The redox property of CeO2 can be greatly enhanced by the incorporation of zirconium ions (Zr4+) into the lattice to form a solid solution [1416]. Nagai et al. have suggested that enhancing the homogeneity of Ce and Zr atoms in the CeO2-ZrO2 solid solution can improve the OSC performance [17]. The detailed structure and property of CeO2-ZrO2 solid solutions were reported in a review article by Monte and Kaspar [12]. This review included the results of reducing performance for a series of samples with gradually elevated Ce contents, and a possible mechanism of structural changes in the reducing process was proposed.

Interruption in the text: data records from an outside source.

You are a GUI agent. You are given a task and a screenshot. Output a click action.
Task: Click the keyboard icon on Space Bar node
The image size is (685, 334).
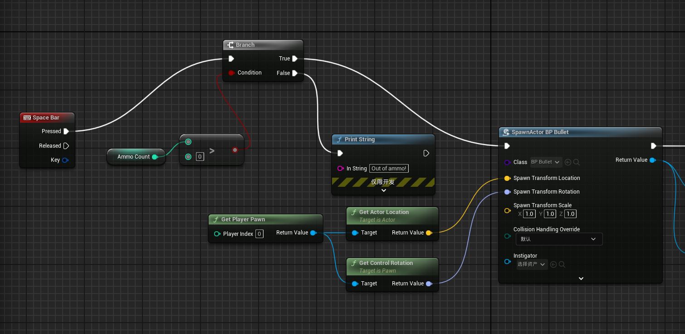pos(27,118)
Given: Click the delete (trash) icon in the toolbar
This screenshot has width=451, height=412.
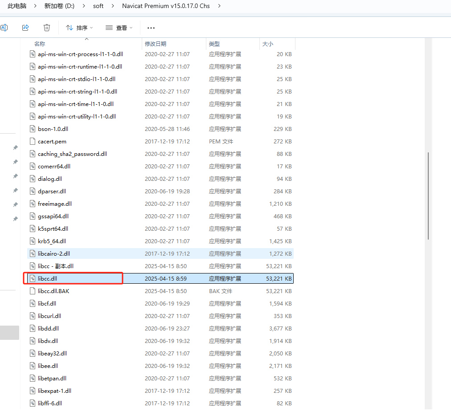Looking at the screenshot, I should 46,28.
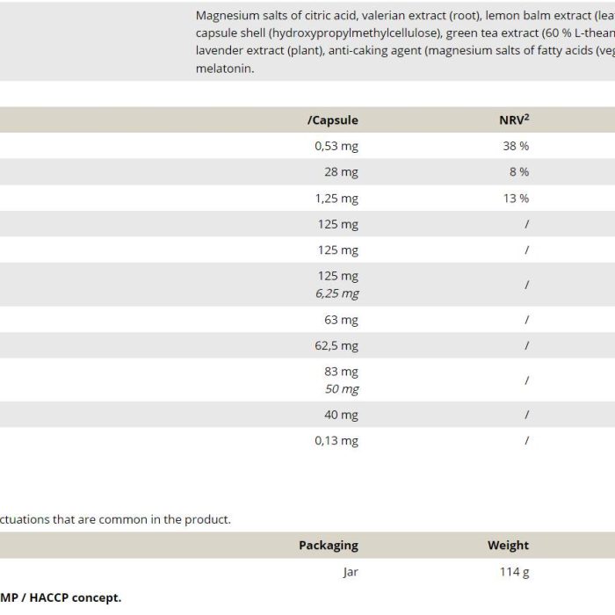Viewport: 615px width, 615px height.
Task: Select the 63 mg cell
Action: point(341,321)
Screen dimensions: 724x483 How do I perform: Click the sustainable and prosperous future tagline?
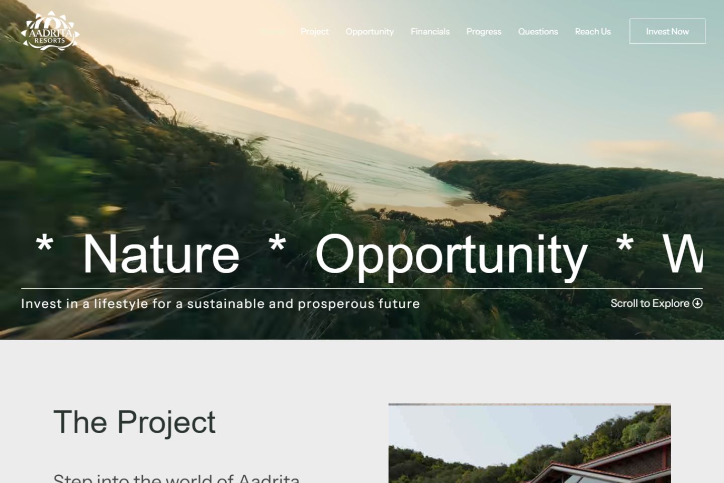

Fornasiero et al. have reported that an optimum composition like Ce0.5Zr0.5O2 (molar ratio of Ce:Zr = 1:1) can exist as a cubic phase, which can have a considerably high redox property [18]. Using density functional theory, Wang et al. found that in a series of Ce1-xZr x O2 solutions with a content of 50%, ZrO2 possesses the lowest formation energy of the O vacancy; therefore, Ce0.5Zr0.5O2 exhibits the best OSC performance [19]. Recently, many researchers have paid much attention to prepare the Ce0.5Zr0.5O2 solutions with the homogeneity of the composition, good dispersion of particles, narrow particle size distribution, better crystallinity, and high surface area in order to improve OSC and redox property due to their catalytic applications [2025].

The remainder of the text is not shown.